*** Begin section ***

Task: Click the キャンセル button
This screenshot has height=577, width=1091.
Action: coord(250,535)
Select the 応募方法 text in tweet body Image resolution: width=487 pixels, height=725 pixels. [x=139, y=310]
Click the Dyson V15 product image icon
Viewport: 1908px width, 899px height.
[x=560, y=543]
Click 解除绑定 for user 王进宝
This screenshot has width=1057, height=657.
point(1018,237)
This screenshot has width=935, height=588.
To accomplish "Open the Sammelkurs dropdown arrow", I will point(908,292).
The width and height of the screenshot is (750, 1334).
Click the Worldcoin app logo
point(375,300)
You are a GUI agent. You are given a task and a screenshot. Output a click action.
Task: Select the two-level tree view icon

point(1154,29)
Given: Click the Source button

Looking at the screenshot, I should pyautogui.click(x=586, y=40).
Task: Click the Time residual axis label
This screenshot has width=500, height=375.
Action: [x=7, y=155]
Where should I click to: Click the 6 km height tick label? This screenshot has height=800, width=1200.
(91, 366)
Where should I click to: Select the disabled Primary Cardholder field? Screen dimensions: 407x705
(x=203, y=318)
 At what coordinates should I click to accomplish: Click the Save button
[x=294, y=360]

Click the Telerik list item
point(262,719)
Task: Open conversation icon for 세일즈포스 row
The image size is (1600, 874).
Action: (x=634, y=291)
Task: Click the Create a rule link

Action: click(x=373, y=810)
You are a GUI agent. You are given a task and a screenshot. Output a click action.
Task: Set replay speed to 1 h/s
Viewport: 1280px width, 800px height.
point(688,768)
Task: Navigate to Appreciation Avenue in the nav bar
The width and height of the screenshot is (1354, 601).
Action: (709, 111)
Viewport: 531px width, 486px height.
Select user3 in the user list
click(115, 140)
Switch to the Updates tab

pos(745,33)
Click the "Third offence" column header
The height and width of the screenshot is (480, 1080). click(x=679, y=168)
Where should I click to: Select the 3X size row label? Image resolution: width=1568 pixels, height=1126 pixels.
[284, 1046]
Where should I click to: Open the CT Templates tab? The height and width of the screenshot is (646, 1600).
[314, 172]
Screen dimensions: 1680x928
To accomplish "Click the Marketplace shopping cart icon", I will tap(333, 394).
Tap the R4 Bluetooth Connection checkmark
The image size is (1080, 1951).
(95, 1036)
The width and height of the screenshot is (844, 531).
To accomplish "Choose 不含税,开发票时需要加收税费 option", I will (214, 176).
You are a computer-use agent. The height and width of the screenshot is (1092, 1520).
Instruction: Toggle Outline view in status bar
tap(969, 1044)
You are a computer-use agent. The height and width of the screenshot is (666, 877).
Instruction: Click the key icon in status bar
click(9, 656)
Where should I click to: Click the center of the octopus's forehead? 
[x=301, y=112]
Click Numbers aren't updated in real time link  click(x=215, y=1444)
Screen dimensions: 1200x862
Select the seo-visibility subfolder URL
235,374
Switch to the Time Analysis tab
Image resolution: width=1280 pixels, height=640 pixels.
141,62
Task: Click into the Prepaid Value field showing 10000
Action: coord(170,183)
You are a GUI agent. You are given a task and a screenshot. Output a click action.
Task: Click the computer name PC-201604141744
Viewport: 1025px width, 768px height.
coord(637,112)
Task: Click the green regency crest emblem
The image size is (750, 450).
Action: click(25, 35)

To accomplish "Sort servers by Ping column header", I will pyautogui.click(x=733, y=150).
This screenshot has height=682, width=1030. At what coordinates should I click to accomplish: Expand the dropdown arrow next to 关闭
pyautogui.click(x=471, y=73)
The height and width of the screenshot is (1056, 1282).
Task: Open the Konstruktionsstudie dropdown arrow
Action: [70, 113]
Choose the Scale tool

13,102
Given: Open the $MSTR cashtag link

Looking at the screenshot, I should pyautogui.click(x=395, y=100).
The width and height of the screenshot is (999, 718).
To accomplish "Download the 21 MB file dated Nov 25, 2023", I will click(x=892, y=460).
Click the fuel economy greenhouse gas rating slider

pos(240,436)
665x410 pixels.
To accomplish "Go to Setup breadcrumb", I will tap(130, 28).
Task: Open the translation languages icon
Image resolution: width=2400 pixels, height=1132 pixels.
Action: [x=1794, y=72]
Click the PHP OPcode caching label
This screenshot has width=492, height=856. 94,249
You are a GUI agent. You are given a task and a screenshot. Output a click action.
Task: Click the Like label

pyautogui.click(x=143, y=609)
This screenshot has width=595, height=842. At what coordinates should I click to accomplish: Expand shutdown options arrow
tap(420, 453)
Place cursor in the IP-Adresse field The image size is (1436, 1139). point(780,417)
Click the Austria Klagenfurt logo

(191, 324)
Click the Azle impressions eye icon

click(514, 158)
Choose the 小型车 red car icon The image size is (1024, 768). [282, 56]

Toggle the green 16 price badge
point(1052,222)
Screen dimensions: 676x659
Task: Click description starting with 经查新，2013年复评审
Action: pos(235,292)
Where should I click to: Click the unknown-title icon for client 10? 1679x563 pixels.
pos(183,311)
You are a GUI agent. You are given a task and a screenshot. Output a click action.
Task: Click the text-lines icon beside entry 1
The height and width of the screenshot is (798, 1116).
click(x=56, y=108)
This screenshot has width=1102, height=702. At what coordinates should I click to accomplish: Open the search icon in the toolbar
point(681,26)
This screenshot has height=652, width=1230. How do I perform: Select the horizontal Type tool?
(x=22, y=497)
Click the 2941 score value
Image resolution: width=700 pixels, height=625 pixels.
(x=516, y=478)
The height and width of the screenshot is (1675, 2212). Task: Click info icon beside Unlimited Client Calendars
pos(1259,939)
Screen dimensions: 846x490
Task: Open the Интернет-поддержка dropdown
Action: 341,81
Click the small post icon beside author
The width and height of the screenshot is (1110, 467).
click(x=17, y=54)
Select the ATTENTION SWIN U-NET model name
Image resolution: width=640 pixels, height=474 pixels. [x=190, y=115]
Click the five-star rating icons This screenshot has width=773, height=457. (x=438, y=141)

*** End section ***

**Work to be completed**
Where the word "computer" is present in a line of the listing, copy that line.

**Solution to this task**
You are a computer-use agent. The height and width of the screenshot is (1092, 1520).
You are a computer-use agent. The height and width of the screenshot is (666, 877).
Task: Click the computer name PC-201604141744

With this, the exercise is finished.